Tackling this and supporting health and well-being for all people and our environment requires a transformational, systems-based approach that understands the big picture and how activities like producing, processing, transporting, acquiring and consuming our food are interlinked with sustainability, our health, and the health of our planet.
Our research
Our researchers work with interdisciplinary research teams, stakeholders, and communities across the UK to identify ways to address these issues.
We use psychological understanding of behaviour, food choices, and the impact of our environment on these, to understand how we might support healthy and sustainable diets in a transformed food system. We work with plant and environmental scientists to understand how growing more fruits and vegetables close to our population centres contributes to dietary quality and well-being through the Rurban Revolution project. Our researchers have produced evidence to support this, and the benefits it could have for sustainability and the wider food system.
We are working with policy stakeholders, using statistical modelling, food choice and intake assessments, and qualitative approaches such as interviews and focus groups to explore and develop interventions to promote people’s intake of sustainable food choices, such as urban-grown food and alternative proteins.

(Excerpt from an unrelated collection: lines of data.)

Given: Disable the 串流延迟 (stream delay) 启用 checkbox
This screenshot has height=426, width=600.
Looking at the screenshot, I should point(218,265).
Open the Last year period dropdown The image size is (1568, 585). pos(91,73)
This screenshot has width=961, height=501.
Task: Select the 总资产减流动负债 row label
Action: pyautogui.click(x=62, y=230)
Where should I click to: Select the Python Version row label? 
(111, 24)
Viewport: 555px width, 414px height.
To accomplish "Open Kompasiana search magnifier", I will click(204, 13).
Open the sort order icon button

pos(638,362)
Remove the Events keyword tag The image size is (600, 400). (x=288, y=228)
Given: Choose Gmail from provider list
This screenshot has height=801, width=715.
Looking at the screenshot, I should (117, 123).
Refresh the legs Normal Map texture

Collaboration is key to understanding the food system itself, but also the lived experiences of people experiencing some of the negative impacts of the current food system and what this means for their health and well-being. Through the FIO-Food Project, our researchers combine expertise in food systems transformation, food insecurity, obesity and the food environment to understand the experiences of people living with obesity, and develop strategies in retail settings to support, healthy, sustainable food choices.
Transformation for health, sustainability and equity requires changing the way we think about our food system. We use interdisciplinary methods and frameworks to identify, test and evaluate opportunities to rethink the system. We do this by combining traditional behavioural research into well-being, eating behaviour and health with action-based research approaches, Citizen Science, and intervention-based work to test the health and sustainability benefits of new food options. This includes research like the BeanMeals project that develops sustainable bean-based food products and explores their impact on diet and sustainability by incorporating them into school meals.
We work collaboratively within the department and wider university. Our research includes a broad range of institutions, public sector bodies, industry, and community stakeholders. Our research is carried out using psychological research laboratories in the Eleanor Rathbone Building, digital research methods such as wide-scale surveys and online focus groups, action-based research in school, community and retail settings, and data modelling.